### Assignment
Keyword search on "accomplish": report each line of the records that contains it.

Segment Start: Material for the task

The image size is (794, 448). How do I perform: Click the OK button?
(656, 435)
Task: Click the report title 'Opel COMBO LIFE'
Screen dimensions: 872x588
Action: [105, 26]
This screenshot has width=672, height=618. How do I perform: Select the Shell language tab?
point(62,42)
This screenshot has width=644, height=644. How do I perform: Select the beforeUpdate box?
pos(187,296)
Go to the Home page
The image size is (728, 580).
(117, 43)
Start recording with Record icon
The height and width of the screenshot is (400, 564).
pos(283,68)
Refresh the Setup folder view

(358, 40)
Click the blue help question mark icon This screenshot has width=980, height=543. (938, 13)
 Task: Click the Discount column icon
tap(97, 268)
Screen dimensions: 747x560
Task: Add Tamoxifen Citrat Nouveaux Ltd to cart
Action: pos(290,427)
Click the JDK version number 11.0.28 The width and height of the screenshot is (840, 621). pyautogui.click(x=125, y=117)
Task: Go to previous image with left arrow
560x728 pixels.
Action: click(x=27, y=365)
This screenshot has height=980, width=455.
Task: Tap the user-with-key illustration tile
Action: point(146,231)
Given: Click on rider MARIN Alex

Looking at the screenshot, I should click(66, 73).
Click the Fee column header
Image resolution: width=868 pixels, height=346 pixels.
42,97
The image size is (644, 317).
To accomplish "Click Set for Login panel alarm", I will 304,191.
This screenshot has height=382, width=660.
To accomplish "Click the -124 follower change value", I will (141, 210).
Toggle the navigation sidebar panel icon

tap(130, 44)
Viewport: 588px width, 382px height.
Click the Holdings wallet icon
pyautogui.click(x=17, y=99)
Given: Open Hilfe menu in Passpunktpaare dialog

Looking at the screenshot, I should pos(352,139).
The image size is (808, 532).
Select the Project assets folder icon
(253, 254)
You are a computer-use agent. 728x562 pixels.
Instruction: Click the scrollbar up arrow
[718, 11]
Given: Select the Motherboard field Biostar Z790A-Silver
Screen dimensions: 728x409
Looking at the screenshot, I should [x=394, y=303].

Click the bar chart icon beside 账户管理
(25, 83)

Segment End: Material for the task

### Exercise answer
To accomplish "Click Set for Login panel alarm", I will 304,191.
To accomplish "Click the -124 follower change value", I will (141, 210).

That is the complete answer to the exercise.